> [WRITTEN TASKS]
a. In the forum thread, what distance does the opening post set for the fight?
b. Please copy everything in the forum thread from "Location: Asspulldara vs" down to "WorldsStrongest (Jan 3, 2019)".

> [TEXT PASSAGE]
==============================

# Base hashirama vs sannin



## PrimeRichard (Jan 3, 2019)

Location: Asspulldara vs kages
Knowledge : manga
Distance : 30 meters 
Stipulations : jiraiya starts in SM, orochimaru is WA and tsunade starts with byakugo seal
Restrictions : Edo tensei


----------



## WorldsStrongest (Jan 3, 2019)

Kajukai Korin claps no diff 

Mokujin and Mokuryu are overkill


----------



## Trojan (Jan 3, 2019)

I guess it could go either way.

Reactions: Like 1


----------



## Santoryu (Jan 3, 2019)

@Hazuki 
@Turrin 
@Orochimaruwantsyourbody 

thoughts?


----------



## Jackalinthebox (Jan 3, 2019)

Sannin get thoroughly wrecked every time


----------



## Kai (Jan 3, 2019)

First of all, bar Orochimaru's Hokage Edo Tensei the Sannin would lose against the Gokage 10/10 times, let alone the handful of individuals who exceed those groups like Hashirama or Madara.

There's still at least two tiers of difference between Hashirama's base ability and the Sannin. Prime Nagato/Gokage fall somewhere in between the two and either would stop the Sannin from even reaching that level.


----------



## Trojan (Jan 3, 2019)

Kai said:


> First of all, bar Orochimaru's Hokage Edo Tensei the Sannin would lose against the Gokage 10/10 times, let alone the handful of individuals who exceed those groups like Hashirama or Madara.
> 
> There's still at least two tiers of difference between Hashirama's base ability and the Sannin. Prime Nagato/Gokage fall somewhere in between the two and either would stop the Sannin from even reaching that level.

==============================

> [SOURCE DATA]
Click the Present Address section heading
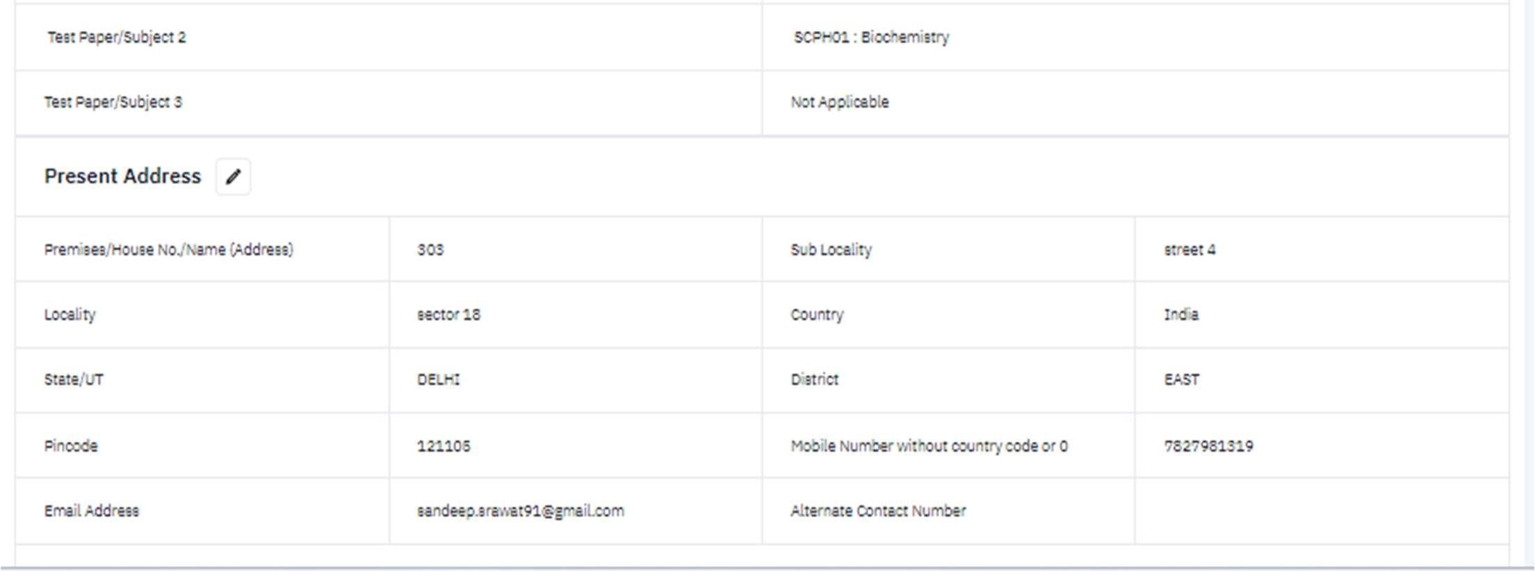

==============================

> [WRITTEN ANSWERS]
a. 30 meters.

b.
Location: Asspulldara vs kages
Knowledge : manga
Distance : 30 meters 
Stipulations : jiraiya starts in SM, orochimaru is WA and tsunade starts with byakugo seal
Restrictions : Edo tensei


----------



## WorldsStrongest (Jan 3, 2019)